About this task
If a line in the entries below holds the string "pixels", copy it.

Materials provided
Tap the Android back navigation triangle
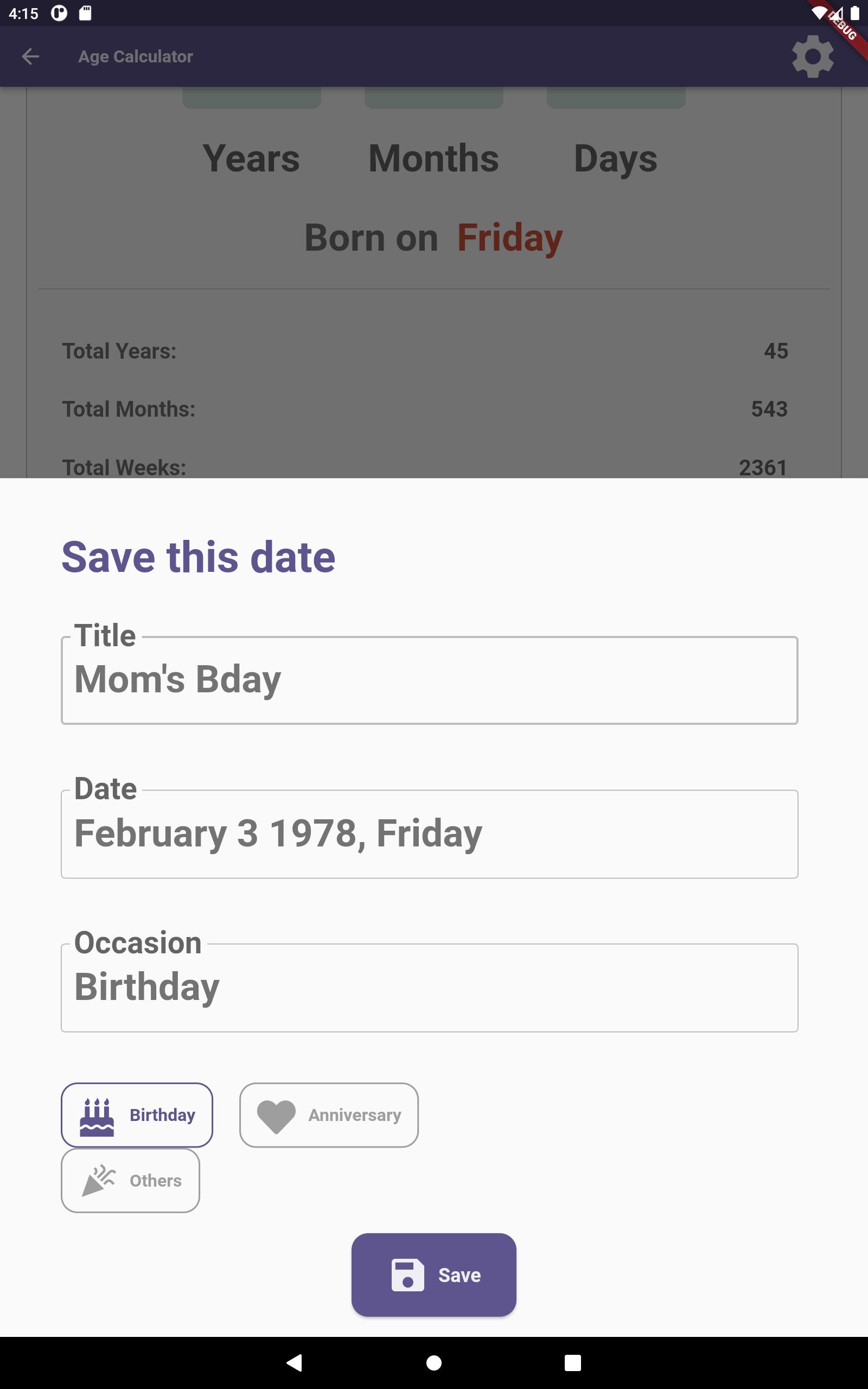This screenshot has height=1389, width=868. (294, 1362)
* * *
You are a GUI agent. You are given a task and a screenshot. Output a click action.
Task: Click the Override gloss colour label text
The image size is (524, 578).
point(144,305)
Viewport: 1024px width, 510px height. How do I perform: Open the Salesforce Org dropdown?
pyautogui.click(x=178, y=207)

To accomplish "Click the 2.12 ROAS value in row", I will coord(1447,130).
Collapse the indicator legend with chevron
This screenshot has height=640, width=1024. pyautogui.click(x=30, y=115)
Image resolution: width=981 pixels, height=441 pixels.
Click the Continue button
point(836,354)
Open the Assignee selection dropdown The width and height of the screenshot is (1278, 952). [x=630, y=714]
...
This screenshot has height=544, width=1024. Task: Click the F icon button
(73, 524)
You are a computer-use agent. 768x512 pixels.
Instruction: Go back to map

Response
Image resolution: width=981 pixels, height=441 pixels.
You are a computer-use agent. 768x512 pixels.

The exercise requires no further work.